SUPR uses JavaScript for certain functions. We cannot guarantee that you will be able to use the system with JavaScript disabled.

Dnr:

NAISS 2025/23-593

Type:

NAISS Small Storage

Principal Investigator:

Yuqi Zheng

Affiliation:

Kungliga Tekniska högskolan

Start Date:

2025-11-03

End Date:

2026-12-01

Primary Classification:

10203: Bioinformatics (Computational Biology) (Applications at 10610)

Webpage:

Allocation

Centre Storage at NSC: 4000 GiB

Abstract

The central dogma of molecular biology describes the flow of genetic information from DNA to proteins: DNA is transcribed into RNA, and RNA is translated into proteins.
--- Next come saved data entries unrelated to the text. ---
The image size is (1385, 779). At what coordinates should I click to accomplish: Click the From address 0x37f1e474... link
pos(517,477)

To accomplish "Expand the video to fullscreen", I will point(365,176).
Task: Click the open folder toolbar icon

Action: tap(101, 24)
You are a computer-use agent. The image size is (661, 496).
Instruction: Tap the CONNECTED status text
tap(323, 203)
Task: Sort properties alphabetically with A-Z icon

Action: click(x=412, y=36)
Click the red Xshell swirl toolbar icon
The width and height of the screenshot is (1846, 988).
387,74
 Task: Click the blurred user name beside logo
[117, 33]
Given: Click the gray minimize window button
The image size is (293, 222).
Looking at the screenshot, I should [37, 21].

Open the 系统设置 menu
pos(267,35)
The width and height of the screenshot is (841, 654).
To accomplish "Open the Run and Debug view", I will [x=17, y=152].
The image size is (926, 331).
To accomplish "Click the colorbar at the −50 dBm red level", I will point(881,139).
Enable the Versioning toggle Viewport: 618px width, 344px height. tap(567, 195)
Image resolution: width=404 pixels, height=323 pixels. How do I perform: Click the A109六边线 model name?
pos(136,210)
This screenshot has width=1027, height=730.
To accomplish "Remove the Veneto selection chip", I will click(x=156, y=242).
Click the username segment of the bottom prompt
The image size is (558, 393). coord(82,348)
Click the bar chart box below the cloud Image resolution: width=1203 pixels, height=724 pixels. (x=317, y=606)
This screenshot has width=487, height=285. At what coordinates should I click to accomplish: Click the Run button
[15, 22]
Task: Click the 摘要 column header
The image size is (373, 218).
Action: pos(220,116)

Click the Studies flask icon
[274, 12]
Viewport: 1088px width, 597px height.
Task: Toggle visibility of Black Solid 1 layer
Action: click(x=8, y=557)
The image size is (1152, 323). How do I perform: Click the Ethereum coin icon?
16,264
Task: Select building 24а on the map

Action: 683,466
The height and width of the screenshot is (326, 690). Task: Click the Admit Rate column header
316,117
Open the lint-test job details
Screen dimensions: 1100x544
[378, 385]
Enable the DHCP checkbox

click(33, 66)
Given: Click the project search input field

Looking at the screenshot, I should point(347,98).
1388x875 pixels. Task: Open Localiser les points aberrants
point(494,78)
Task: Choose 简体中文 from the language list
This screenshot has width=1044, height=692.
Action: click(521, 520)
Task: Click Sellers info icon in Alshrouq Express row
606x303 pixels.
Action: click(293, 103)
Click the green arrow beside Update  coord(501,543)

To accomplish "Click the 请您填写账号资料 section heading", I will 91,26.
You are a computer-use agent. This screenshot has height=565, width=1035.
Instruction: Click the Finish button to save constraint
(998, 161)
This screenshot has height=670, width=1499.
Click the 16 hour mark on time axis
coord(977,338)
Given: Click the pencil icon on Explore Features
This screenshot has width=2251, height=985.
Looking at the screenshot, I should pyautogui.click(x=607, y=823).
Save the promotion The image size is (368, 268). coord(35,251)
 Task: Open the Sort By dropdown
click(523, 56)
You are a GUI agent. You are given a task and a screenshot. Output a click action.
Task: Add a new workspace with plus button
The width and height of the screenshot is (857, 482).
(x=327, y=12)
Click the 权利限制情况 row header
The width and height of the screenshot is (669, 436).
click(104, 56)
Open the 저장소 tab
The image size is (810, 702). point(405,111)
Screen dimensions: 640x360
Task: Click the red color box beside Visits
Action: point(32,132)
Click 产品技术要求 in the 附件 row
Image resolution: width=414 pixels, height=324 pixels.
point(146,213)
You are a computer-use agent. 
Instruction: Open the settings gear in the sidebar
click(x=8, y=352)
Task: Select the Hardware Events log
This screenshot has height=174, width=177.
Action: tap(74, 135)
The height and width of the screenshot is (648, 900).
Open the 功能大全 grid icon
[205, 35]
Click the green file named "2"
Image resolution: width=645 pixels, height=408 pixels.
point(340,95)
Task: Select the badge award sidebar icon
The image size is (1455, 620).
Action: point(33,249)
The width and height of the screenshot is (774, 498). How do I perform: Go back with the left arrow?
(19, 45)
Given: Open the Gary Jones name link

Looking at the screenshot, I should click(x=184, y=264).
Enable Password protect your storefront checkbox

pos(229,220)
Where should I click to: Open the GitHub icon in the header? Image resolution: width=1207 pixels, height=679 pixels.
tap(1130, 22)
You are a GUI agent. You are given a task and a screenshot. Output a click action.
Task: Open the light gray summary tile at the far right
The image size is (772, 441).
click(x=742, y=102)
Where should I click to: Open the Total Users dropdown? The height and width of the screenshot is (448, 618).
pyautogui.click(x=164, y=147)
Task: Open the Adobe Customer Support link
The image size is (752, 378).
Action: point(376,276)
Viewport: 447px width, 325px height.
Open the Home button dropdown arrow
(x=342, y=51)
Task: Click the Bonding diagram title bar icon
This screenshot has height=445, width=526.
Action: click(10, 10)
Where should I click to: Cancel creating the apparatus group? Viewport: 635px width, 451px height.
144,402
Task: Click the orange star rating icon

In practice, however, this process is highly intricate, involving numerous variations that give rise to a diverse range of protein products from each gene. Each distinct molecular form of a protein originating from a single gene is referred to as a proteoform, reflecting differences due to genetic variation, alternative RNA splicing, and post-translational modifications. Our goal is to investigate the proteoform landscape from multiple perspectives. We have two valuable resources. First, we have access to a deep proteomics dataset; second, we utilize extensive long-read mRNA-seq data that capture transcript abundance and variation in the same cell line. We have been comprehensively investigating whether transcript variants detected through long-read sequencing, which differ from canonical UniProt transcript definitions, can also be detected in deep proteomics data, including integrative annotations and analyses across molecular levels spanning genes, transcripts, exons, peptides, and proteoforms. A further challenge lies in inferring proteoform composition and abundance from peptide-level data. Owing to the Humpty-Dumpty problem, that a peptide can originate from multiple proteoforms, the measurement of an individual peptide is the convolution of all proteoforms in which it occurs. Most existing software tools only aggregate peptides into protein groups. We have SEC-MS peptide abundance data, where different proteoforms are expected to be present across different fractions. We aim to develop a probabilistic model to infer proteoform compositions and their abundances from peptide-level measurements.